Мне было пятнадцать, и слова учителя привели меня в смятение. Помнится, я едва не плакал, но позже - когда любовная тоска показалась нестерпимой и рассуждения были поверены опытом - все-таки пришел к мысли, что учитель по обыкновению мудр и прав, а кто этого не понимает, тот дурак. Любовь есть болезнь, отнимающая драгоценные часы нашей жизни, которые могли быть потрачены лучше - за книгой, в лаборатории или у одра пациента; любовные мечтания суть болезненный бред; а впрочем, бывают болезни и похуже, с менее приятными курсами лечения. Что до спасения души, то не лучше ли единожды согрешить на деле, чем десять раз - в помыслах, коль скоро тот и другой грех одинаково мерзостен? Благо тому, кто овладел искусством медика, сколь ясно для него многое, скрытое от простецов… Я гордился собой. А ее тогда еще не было на свете.

Славные шутки кто-то шутит с нами. Надо же, чтобы именно она, его дочь, лишила покоя старого дурака, с юности не знавшего любовных терзаний.
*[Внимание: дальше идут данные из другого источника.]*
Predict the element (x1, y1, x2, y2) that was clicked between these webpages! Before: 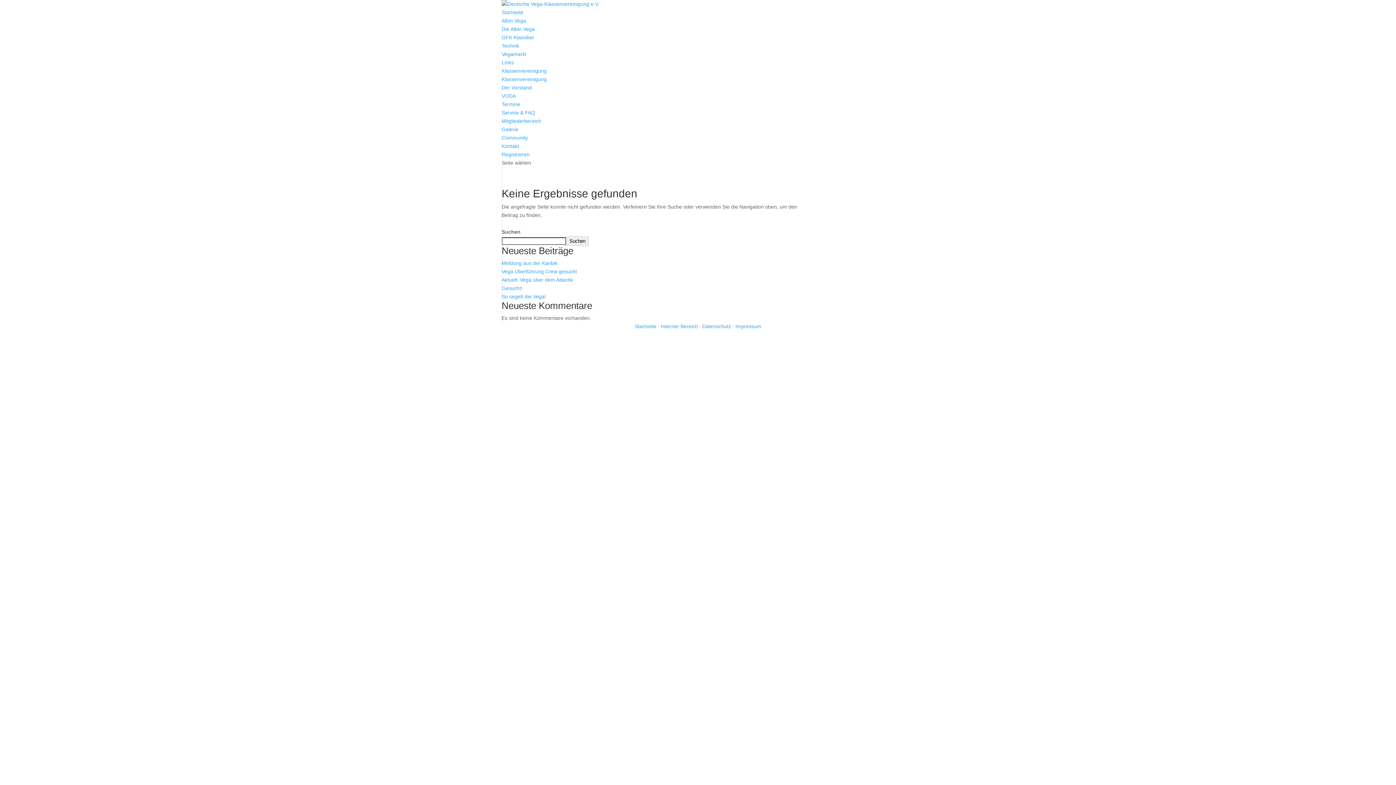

Не стану клеветать на себя, не все мои любови покупались за деньги, но чтобы каждый свободный миг вспоминать движение, слово, все бывшее и небывшее, сказанное и несказанное - нет, не бывало так. Все-таки наваждение, дьявольское колдовство?… Да ты и сам этому не веришь. Почему не веришь? Потому что мнится, что не может этого быть. Блестящее построение. А не много ли ты взял на себя, господин профессор?